• STATED PROBLEM 1
Translate this sentence from the work-stealing post below into Spanish: "Every worker has its own local queue of tasks."
• STATED PROBLEM 2
Using the work-stealing post below, decide whether each statement agrees with it. Answer yes or no for each and quote the words that decide it. (a) In the "fair split" approach, each machine gets 20 items. (b) Machine 4 finishes its easy items in 10 minutes. (c) With static distribution, the split is decided after the machines start working.

• TEXT PASSAGE
* * *

Engineering April 2026

Work-Stealing from First Principles

TL;DR

Work-stealing is the scheduling algorithm behind most serious parallel runtimes, from Tokio and Rayon in Rust to Go's goroutine scheduler and Java's ForkJoinPool. I learned the algorithm by implementing the Chase-Lev variant from scratch in Rust, starting from the load distribution problem, working through the deque design and lock-free synchronization with CAS, and ending at CPU-level memory ordering semantics. This post walks through that process. The implementation is on GitHub.

Work-stealing shows up in most serious parallel runtimes: Tokio, Rayon, Go's goroutine scheduler, Java's ForkJoinPool, Intel TBB. The concept is straightforward (idle workers take tasks from busy ones), but the implementation requires careful coordination across threads, all the way down to CPU memory ordering semantics.

I wanted to understand what that coordination actually looks like at the instruction level, so I implemented the Chase-Lev algorithm from scratch in Rust. This post walks through the ideas you need to stack on top of each other to arrive at a working implementation, starting from the distribution problem, working through the deque design, and ending at CAS and memory ordering.

The distribution problem

Imagine you are a factory manager. To speed up production, you buy five identical machines. Today you have 100 items to process.

The naive approach

You dump all 100 items onto Machine 1 and let the other four sit idle. Machine 1 is working overtime while Machines 2 through 5 collect dust. You paid for five machines but only one is doing anything useful. That is underutilization.

The "fair split" approach

You divide the items evenly: 20 per machine. That works until task durations vary. Some items are simple and take 1 minute, others are complex and take 10 minutes.

Machine 1 gets unlucky. It receives mostly complex items and takes 180 minutes to finish. Meanwhile, Machine 4 got all the easy items and finishes in 20 minutes, then sits idle for 160 minutes waiting for Machine 1 to catch up.

You divided the work evenly by count, but the effort was lopsided. The result is the same: underutilization.

Static vs dynamic distribution

Both approaches above are static distribution. You decide how to split the work before any machine starts processing. The assignment is fixed. Once Machine 4 finishes its batch, it has no way to help Machine 1 with the remaining work.

Static distribution works when every task takes roughly the same amount of time. In practice, task durations are unpredictable. Network requests, database queries, recursive computations: you rarely know in advance how long each one will take.

Dynamic distribution takes a different approach. Instead of assigning all the work upfront, you let workers grab tasks as they become available. When a worker finishes, it takes the next available task. Work-stealing is one specific strategy for dynamic distribution, and it turns out to be one of the most efficient ones ever designed.

The goal: no machine sits idle while work remains. If Machine 4 finishes early, it should grab some of Machine 1's remaining items. The work flows from where there is too much to where there is none.

How work-stealing works

Every worker has its own local queue of tasks. When a worker finishes everything in its queue, instead of sitting idle, it looks at another worker's queue and steals a task from it.

Loading diagram...

* * *

• MATERIAL
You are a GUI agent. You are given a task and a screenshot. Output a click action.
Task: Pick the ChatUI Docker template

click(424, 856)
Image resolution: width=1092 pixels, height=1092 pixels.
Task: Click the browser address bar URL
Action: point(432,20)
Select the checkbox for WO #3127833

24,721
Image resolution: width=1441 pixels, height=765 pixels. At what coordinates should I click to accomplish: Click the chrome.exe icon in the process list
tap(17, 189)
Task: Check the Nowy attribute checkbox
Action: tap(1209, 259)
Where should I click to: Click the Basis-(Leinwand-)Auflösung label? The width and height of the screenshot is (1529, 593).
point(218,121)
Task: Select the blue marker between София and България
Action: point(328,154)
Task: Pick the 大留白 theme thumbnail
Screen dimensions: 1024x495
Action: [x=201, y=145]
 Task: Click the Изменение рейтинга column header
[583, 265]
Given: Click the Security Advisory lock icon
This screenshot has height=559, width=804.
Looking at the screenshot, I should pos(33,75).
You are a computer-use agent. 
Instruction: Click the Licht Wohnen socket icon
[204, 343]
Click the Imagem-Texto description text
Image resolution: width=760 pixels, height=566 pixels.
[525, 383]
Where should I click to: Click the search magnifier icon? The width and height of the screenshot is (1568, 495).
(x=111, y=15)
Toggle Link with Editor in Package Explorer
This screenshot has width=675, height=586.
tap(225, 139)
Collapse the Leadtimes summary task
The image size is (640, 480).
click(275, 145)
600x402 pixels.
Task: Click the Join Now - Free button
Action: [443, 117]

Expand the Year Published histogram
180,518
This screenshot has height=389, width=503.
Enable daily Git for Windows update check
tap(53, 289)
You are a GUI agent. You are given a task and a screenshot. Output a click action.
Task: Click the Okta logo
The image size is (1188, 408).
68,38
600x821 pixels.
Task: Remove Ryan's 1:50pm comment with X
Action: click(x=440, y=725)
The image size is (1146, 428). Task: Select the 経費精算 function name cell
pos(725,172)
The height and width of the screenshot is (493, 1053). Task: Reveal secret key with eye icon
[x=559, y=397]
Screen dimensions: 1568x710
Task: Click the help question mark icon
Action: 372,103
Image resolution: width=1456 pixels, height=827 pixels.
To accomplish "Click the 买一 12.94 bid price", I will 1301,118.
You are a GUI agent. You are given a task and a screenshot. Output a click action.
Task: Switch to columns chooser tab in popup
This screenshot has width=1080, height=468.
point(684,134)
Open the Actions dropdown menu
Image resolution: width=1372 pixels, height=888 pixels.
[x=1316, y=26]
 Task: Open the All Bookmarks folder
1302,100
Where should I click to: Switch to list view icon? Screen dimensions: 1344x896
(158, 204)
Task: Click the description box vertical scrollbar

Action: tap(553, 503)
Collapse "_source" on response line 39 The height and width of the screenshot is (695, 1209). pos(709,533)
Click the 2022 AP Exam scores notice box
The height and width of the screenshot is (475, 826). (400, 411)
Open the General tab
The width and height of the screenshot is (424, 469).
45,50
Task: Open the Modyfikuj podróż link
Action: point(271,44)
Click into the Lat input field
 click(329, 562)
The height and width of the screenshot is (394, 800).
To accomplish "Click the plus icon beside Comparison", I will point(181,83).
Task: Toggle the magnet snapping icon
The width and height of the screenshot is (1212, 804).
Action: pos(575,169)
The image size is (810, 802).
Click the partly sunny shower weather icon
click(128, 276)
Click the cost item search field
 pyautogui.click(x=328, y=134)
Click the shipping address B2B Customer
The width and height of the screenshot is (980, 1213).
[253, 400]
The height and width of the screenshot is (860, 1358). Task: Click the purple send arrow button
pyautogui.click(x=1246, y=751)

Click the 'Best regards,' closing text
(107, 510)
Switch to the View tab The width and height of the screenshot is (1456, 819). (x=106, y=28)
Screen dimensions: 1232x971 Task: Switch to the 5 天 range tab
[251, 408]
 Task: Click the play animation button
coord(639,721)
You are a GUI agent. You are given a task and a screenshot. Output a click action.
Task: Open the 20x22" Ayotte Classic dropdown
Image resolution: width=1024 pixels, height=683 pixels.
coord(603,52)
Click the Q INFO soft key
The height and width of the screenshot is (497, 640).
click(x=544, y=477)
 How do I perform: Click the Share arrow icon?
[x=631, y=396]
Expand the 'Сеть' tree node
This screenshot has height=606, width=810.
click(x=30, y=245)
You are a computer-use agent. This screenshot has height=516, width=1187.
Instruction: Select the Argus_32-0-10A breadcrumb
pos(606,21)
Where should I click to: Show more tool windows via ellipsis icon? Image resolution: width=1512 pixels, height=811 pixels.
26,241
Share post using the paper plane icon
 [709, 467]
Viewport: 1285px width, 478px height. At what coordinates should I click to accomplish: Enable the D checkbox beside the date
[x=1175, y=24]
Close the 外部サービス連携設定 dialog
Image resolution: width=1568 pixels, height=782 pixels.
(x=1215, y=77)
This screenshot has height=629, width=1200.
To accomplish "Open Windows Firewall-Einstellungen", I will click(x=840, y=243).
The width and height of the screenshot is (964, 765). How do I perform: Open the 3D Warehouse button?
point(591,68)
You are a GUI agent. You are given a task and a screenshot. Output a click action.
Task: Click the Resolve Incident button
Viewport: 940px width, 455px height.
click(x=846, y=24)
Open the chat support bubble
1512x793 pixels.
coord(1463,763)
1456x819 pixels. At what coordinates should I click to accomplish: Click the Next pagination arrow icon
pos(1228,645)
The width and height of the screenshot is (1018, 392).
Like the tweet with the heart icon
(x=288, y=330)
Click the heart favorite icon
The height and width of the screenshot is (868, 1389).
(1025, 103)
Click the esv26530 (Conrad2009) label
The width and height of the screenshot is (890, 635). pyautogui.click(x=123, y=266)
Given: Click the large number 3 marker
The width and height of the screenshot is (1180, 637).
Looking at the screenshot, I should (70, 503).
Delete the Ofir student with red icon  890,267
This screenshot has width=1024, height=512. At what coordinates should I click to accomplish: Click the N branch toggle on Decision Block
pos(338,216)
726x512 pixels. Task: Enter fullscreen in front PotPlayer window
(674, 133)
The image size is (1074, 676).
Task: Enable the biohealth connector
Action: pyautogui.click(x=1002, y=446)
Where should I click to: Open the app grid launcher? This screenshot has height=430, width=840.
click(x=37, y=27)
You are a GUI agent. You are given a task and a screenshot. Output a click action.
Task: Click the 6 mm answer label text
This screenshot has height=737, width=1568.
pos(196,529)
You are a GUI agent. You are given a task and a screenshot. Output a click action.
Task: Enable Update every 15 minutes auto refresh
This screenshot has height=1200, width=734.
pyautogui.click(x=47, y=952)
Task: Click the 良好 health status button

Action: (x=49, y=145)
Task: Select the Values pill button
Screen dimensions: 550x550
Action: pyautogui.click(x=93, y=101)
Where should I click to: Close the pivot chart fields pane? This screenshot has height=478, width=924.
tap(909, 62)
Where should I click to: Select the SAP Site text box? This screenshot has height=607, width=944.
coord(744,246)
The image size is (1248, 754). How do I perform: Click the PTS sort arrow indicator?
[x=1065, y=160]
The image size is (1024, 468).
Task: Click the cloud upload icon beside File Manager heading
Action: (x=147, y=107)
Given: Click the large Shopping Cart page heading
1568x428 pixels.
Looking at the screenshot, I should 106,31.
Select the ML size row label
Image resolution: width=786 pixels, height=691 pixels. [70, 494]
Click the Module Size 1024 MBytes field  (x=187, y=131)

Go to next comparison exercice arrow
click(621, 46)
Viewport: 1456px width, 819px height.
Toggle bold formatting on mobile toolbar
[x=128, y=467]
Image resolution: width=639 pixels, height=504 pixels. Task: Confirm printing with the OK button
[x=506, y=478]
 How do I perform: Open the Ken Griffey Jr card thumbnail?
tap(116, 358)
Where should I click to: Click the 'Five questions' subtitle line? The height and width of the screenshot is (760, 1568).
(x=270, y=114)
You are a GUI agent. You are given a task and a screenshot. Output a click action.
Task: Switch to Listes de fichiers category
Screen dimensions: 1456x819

* * *

• WRITTEN REPLY 1
Cada trabajador tiene su propia cola local de tareas.

• WRITTEN REPLY 2
(a) Yes: "You divide the items evenly: 20 per machine."
(b) No: "Machine 4 got all the easy items and finishes in 20 minutes"
(c) No: "You decide how to split the work before any machine starts processing."